The forward SDE defines how clean data is corrupted into noise. Different choices of \(f\) and \(g\) lead to:

Different noise schedules: How fast data becomes noise
Different variance behaviors: Whether variance grows, shrinks, or stays constant
Different mathematical properties: Closed-form marginals, ease of sampling, etc.

Key insight: The choice of forward SDE determines: - What the training objective looks like - How the reverse SDE behaves during sampling - Whether we can compute things analytically

The Three Standard SDEs¶

Overview Table¶

SDE Type	\(f(x,t)\)	\(g(t)\)	Variance Behavior	Used In
VP-SDE	\(-\frac{1}{2}\beta(t) x\)	\(\sqrt{\beta(t)}\)	Constant (preserved)	DDPM, most models
VE-SDE	\(0\)	\(\sqrt{\frac{d\sigma^2(t)}{dt}}\)	Exploding	Score-based models
sub-VP-SDE	\(-\frac{1}{2}\beta(t) x\)	\(\sqrt{\beta(t)(1-e^{-2\int_0^t \beta(s)ds})}\)	Decreasing	Compromise

1. VP-SDE (Variance-Preserving)¶

Definition¶

\[ dx = -\frac{1}{2}\beta(t) x\,dt + \sqrt{\beta(t)}\,dw(t) \]

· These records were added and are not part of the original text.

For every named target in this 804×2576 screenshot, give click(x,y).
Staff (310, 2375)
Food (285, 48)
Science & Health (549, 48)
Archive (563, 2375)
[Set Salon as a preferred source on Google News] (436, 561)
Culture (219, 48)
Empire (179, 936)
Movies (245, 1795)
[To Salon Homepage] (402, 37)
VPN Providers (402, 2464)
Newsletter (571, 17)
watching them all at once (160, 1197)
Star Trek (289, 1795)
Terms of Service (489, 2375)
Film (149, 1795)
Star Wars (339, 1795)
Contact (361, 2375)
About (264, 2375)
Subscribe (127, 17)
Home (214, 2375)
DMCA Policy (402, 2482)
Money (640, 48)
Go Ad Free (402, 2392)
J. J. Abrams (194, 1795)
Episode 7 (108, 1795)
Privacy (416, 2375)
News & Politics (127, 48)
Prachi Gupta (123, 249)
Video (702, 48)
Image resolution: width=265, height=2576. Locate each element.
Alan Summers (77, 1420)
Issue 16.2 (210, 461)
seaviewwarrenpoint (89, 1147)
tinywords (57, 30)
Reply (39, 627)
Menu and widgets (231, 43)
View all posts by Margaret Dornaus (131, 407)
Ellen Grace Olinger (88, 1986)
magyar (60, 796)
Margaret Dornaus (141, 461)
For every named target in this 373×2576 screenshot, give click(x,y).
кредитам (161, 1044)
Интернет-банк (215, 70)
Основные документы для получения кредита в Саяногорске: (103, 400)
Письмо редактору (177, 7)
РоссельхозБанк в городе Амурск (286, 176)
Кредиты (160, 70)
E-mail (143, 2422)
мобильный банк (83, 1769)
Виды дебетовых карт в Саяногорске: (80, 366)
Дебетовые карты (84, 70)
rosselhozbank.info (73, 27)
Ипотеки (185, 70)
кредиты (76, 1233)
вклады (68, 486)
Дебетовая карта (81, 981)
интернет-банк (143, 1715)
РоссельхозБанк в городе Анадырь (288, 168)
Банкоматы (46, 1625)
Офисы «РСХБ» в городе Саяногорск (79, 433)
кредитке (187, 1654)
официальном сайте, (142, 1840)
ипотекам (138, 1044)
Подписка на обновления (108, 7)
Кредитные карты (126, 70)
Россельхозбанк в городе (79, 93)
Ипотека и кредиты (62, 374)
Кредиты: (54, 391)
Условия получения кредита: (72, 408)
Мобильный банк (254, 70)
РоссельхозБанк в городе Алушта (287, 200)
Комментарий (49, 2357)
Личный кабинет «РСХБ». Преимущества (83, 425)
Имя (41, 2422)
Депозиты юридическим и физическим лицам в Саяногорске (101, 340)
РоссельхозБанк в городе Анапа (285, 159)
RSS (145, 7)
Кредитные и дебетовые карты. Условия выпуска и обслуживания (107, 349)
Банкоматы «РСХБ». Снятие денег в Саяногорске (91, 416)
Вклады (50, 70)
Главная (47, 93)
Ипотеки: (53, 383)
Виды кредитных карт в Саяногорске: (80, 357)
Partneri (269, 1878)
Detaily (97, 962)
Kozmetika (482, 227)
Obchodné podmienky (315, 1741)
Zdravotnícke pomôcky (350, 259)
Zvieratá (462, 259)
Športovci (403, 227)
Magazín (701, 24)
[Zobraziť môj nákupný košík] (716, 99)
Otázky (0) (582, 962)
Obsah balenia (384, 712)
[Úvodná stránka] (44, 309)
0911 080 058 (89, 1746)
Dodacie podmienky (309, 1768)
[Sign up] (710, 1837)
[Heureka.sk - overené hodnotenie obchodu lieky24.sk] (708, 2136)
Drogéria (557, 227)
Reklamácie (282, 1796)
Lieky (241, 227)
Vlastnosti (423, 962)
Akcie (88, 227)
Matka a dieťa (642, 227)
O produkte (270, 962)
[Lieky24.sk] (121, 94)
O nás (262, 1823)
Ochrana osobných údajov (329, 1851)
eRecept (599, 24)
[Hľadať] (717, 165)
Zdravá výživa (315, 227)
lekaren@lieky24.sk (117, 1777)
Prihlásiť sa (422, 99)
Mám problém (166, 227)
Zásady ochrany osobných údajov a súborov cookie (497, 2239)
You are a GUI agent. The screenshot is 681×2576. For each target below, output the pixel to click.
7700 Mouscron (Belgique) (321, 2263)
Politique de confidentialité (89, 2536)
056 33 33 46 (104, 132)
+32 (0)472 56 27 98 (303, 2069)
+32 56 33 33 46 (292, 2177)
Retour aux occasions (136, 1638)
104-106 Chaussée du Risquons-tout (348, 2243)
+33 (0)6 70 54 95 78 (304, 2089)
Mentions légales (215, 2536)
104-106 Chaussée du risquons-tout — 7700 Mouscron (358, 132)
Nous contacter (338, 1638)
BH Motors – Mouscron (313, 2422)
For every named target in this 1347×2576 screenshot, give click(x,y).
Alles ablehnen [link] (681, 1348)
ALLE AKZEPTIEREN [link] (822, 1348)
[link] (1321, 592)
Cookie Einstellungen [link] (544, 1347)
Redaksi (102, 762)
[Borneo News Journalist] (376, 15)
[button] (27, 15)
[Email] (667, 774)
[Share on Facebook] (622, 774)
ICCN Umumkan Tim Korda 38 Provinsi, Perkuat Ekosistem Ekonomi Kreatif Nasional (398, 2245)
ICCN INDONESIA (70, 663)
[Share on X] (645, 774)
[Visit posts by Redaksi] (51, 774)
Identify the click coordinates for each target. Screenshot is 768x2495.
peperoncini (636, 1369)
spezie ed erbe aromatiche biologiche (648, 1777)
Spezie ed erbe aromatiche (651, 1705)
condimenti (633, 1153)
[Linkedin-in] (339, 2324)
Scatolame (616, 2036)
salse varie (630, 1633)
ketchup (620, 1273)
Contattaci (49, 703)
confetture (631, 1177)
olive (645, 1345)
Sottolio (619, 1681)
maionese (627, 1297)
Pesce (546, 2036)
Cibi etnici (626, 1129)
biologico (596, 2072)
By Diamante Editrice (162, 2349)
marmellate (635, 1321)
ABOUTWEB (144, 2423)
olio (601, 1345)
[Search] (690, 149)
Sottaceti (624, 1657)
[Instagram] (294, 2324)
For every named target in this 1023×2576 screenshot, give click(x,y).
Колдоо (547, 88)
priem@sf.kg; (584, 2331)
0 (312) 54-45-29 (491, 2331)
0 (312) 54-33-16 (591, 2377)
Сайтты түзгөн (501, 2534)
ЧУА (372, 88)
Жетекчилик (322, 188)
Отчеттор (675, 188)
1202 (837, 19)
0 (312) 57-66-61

Why These Specific Functions?¶

Drift: \(f(x,t) = -\frac{1}{2}\beta(t) x\)

Linear in \(x\): Pulls state toward origin (shrinks signal)
Time-dependent strength: \(\beta(t)\) controls how fast signal decays
Factor of \(\frac{1}{2}\): Carefully chosen to balance the diffusion term

Diffusion: \(g(t) = \sqrt{\beta(t)}\)

Adds noise proportional to \(\sqrt{\beta(t)}\)
Balances drift: The \(\frac{1}{2}\) in drift exactly compensates diffusion growth

Key Property: Variance Preservation¶

The drift and diffusion are perfectly balanced so that:

\[ \mathbb{E}[\|x_t\|^2] = \mathbb{E}[\|x_0\|^2] \quad \text{for all } t \]

Why this matters:

Data doesn't "blow up" or "collapse"
Stable numerical behavior
Clean mathematical analysis

Closed-Form Marginal¶

VP-SDE has a tractable marginal distribution:

\[ p_t(x_t \mid x_0) = \mathcal{N}\left(x_t; \sqrt{\bar{\alpha}_t}\, x_0, (1-\bar{\alpha}_t) I\right) \]

where:

\[ \bar{\alpha}_t = \exp\left(-\int_0^t \beta(s)\,ds\right) \]

Sampling formula:

\[ x_t = \sqrt{\bar{\alpha}_t}\, x_0 + \sqrt{1-\bar{\alpha}_t}\, \varepsilon, \quad \varepsilon \sim \mathcal{N}(0,I) \]

This is exactly the DDPM forward process!

Common \(\beta(t)\) Schedules¶

Linear schedule (DDPM):

\[ \beta(t) = \beta_{\min} + (\beta_{\max} - \beta_{\min}) \cdot \frac{t}{T} \]

Typical values: \(\beta_{\min} = 0.1\), \(\beta_{\max} = 20\), \(T = 1\)

Cosine schedule (Improved DDPM):

\[ \bar{\alpha}_t = \frac{f(t)}{f(0)}, \quad f(t) = \cos^2\left(\frac{t/T + s}{1+s} \cdot \frac{\pi}{2}\right) \]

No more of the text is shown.